◆ ASSIGNMENT ◆
Find the line with "Where should I" in the entries below. Repeat it, every following line, and the line with "Click dash cell", exactly and with nothing added.

◆ GIVEN ENTRIES ◆

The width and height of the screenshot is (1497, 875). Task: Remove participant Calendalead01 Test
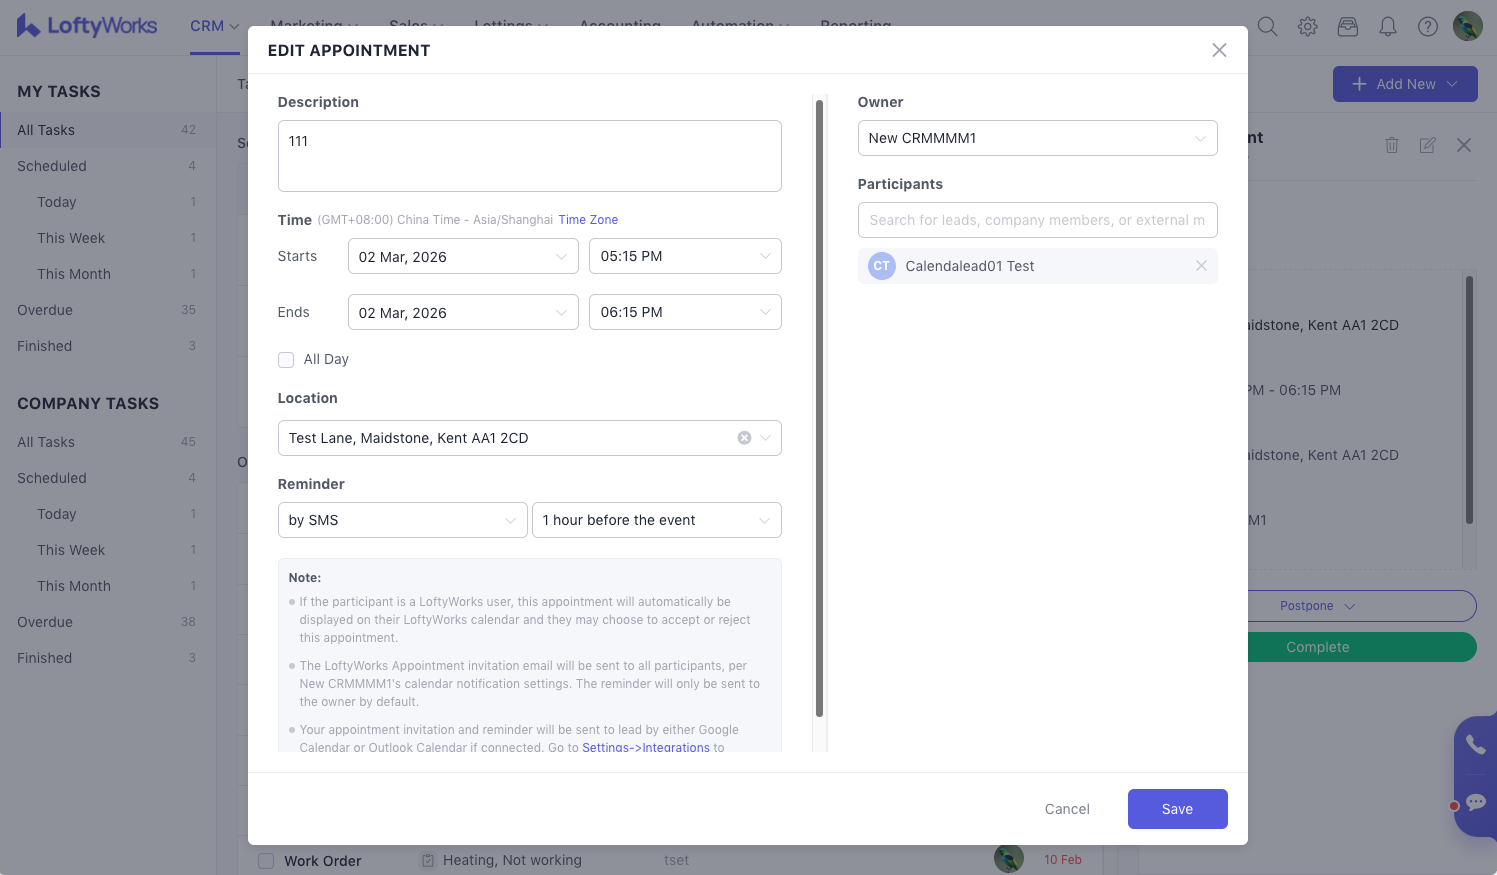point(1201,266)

==

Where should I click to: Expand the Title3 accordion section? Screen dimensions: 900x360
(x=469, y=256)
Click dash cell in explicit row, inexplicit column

◆ TASK RESPONSE ◆
Where should I click to: Expand the Title3 accordion section? Screen dimensions: 900x360
(x=469, y=256)
Click dash cell in explicit row, inexplicit column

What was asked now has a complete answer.